ちょっとだけ昼寝でもしようかな、よし、軽くおやすみー。
………………
…………
……
「わたしは、アリス」
「……ん!?」
なんか聞き覚えのある声が聴こえたぞおい!?
「あなたも、アリス」
ガバチョと飛び起きてみれば、ベッドのすぐそばに黒髪黒ウサ耳のゴスロリ少女――アリスちゃんが立っていた。
前触れ無く出てくんなし!心臓に悪いわ!!気配もなしに来るんじゃありません!!!
フゥ、落ち着け、餅つけ俺。ぺったんぺったんこねこね。お雑煮もいいけど焼いて醤油を染み込ませても美味しいです。
「やぁアリス、でも無断侵入は感心しないな」
……まぁいいだろう、ちょうどいいところに……いやあんまり良くないけど、来てくれたよ。
「ところでアリス、水の霊殿の精霊様を封じ込めたらしいな。そのせいでみんな困っているんだが、一体どうしてそんな意地悪なことをするんだ?」
早速核心に触れていくとしよう、このアリスちゃんが度々俺の前に現れるのは何故かも含めてな。
「アリスは、アリスのために。うばわれて、こわされた、アリスのせかいのために」
お?趣旨が変わったな。
奪われて、壊された、アリスの世界。
ふむふむ、気になるワードだな。
「なるほど、アリスはその世界を救うために動いているんだな。でも、だからといって周りの人に迷惑をかけていいわけじゃないぞ?」
「アリスはアリスのせかいをうばってこわした。アリスはそれをゆるしてはいけない」
ふむ……ふむ……?
つまり……アリスちゃん――『アリスA』ちゃんの世界を奪って壊した『アリスB』なる存在がいて、アリスAちゃんはそのアリスBを許さないと。

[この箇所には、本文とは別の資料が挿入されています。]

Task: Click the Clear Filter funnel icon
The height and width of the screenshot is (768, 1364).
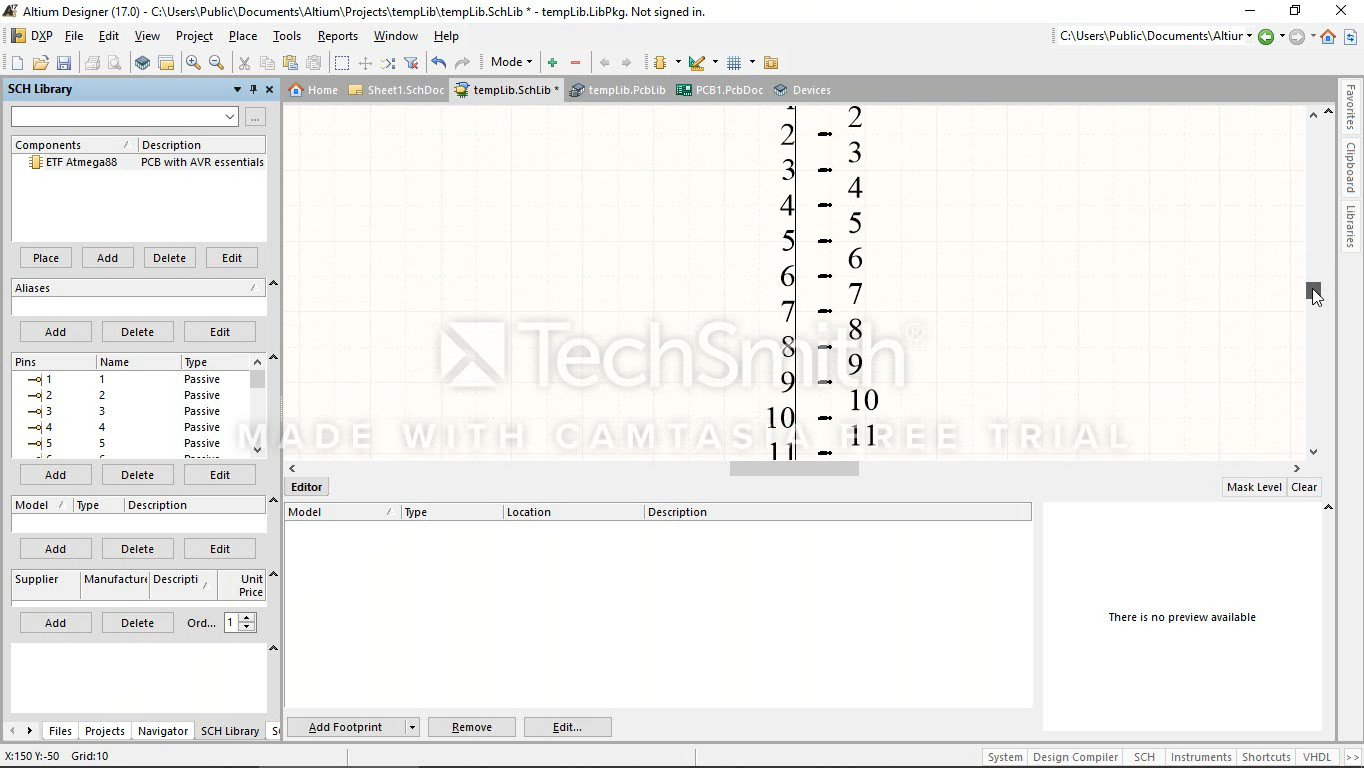Action: pos(411,63)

「アリスは、アリスのために」という言葉の前後を鑑みると、アリスAちゃんには、『アリスC』というお友達がいるようだ。
アリスAちゃんとアリスCと、敵対する?のがアリスBか。
アリスBのことを許さないのは分かったが、何故神殿や霊殿に封印をかけるかは分からないな。
もう少し踏み込んでみよう。
「なるほど。ところでアリス、最近になって友達が増えなかったかな?こう、偉そうなブタの王様みたいなヤツなんだけど」
もちろん、マオークのことだ。
「かれはアリスじゃない。けれど、かれはアリスになれる」
……マオークはアリスではないけど、アリスになれる可能性がある?
なるほどわからん。
「なぁアリス。君の言う"アリス"には、一体どういう意味があるんだ?ずっと気になっていたんだ」
ほんと、マジで気になってるんだよ、その"アリス"って言葉の意味。
「アリスは、アリス。それだけ」
「なるほど分からん」
これはもう、そういう言葉遊びと捉えたほうがいいかもしれないな、どのアリスが何を指しているのかをしっかり見極めなければ。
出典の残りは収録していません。